I have a dataframe which looks like one given below. All the values for a corresponding id is the same except for the mappingcol field.
+--------------------+----------------+--------------------+-------+ |misc |fruit |mappingcol |id | +--------------------+----------------+--------------------+-------+ |ddd |apple |Map("name"->"Sameer"| 1 | |ref |banana |Map("name"->"Riyazi"| 2 | |ref |banana |Map("lname"->"Nikki"| 2 | |ddd |apple |Map("lname"->"tenka"| 1 | +--------------------+----------------+--------------------+-------+ I want to merge the rows with same row in such a way that I get exactly one row for one id and the value of mappingcol needs to be merged.
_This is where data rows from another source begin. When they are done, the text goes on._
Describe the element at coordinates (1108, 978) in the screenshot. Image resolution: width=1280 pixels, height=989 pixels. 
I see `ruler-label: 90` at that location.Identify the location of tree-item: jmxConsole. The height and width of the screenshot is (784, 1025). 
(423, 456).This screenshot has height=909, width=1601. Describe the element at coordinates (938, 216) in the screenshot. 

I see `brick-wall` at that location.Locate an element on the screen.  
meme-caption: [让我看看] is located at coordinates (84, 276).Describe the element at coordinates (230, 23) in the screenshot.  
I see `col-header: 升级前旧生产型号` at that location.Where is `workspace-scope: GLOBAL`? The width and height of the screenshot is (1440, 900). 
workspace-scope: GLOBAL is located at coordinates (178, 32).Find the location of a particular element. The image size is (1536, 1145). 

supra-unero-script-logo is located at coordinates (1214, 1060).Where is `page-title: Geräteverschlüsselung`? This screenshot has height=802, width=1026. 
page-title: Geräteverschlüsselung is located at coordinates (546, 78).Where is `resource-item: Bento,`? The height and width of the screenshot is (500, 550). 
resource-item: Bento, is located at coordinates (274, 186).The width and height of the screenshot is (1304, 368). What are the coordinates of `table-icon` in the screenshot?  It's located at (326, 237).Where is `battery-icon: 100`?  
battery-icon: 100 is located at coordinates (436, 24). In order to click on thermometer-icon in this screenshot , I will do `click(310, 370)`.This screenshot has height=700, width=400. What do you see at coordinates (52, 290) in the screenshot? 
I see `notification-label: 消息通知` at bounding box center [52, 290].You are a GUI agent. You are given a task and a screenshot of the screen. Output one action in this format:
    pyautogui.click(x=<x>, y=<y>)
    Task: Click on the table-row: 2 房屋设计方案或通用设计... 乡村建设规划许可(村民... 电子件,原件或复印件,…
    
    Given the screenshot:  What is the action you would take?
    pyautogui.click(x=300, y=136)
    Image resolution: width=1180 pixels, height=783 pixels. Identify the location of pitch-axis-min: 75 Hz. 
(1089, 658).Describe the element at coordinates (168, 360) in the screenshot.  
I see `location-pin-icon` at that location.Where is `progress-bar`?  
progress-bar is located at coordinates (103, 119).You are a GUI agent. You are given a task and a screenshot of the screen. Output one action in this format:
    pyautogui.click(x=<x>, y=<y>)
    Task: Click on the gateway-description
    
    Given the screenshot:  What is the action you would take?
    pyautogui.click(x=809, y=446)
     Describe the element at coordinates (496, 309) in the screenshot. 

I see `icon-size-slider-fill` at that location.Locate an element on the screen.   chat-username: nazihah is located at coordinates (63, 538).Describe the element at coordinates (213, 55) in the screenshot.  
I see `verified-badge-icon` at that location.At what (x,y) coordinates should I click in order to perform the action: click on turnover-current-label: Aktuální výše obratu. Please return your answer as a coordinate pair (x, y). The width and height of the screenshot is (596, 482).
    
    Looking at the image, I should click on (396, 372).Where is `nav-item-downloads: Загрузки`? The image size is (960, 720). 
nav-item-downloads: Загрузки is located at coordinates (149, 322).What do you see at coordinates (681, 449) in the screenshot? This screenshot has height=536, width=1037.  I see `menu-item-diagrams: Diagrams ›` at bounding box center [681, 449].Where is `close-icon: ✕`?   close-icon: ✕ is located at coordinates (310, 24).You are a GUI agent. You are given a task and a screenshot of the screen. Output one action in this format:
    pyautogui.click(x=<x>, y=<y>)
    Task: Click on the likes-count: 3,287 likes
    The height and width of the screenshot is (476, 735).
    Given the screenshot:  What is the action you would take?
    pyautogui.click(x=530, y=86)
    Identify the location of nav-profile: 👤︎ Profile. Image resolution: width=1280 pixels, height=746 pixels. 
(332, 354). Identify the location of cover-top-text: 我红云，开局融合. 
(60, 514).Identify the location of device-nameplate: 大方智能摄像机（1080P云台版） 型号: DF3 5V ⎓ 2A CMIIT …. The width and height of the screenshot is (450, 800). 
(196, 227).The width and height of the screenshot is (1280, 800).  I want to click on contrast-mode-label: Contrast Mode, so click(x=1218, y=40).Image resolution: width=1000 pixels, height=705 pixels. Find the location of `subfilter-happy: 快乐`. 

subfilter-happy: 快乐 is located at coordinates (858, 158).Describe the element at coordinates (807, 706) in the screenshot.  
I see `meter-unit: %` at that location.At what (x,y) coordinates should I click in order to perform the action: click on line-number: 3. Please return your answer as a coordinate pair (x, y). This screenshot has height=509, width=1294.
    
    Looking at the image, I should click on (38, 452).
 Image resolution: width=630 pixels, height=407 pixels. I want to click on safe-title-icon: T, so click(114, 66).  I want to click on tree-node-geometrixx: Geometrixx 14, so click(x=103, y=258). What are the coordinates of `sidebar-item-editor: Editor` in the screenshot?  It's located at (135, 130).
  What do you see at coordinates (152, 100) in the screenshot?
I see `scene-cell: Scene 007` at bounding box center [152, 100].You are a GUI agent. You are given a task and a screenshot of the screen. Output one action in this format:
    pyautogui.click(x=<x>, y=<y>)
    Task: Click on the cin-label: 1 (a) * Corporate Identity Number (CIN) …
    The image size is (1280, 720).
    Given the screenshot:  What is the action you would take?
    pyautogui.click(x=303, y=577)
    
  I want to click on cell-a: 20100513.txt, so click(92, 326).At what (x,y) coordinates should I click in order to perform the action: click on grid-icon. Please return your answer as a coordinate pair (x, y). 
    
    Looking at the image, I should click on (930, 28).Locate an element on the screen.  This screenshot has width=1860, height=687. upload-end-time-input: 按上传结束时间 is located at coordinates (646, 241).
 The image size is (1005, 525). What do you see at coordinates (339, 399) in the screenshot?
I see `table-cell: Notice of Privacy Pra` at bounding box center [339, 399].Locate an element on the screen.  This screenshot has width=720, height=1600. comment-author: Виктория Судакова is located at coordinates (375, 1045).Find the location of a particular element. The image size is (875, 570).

The output should look like :
+--------------------+----------------+--------------------+-------+ |misc |fruit |mappingcol |id | +--------------------+----------------+--------------------+-------+ |ddd |apple |Map("name"->"Sameer"| 1 | |ref |banana |Map("name"->"Riyazi"| 2 | +--------------------+----------------+--------------------+-------+ the value for mappingcol for id = 1 would be :
Map( "name" -> "Sameer", "lname" -> "tenka" ) I know that maps can be merged using ++ operator, so thats not what im worried about. I just cant understand how to merge the rows, because if I use a groupBy, I have nothing to aggregate the rows on.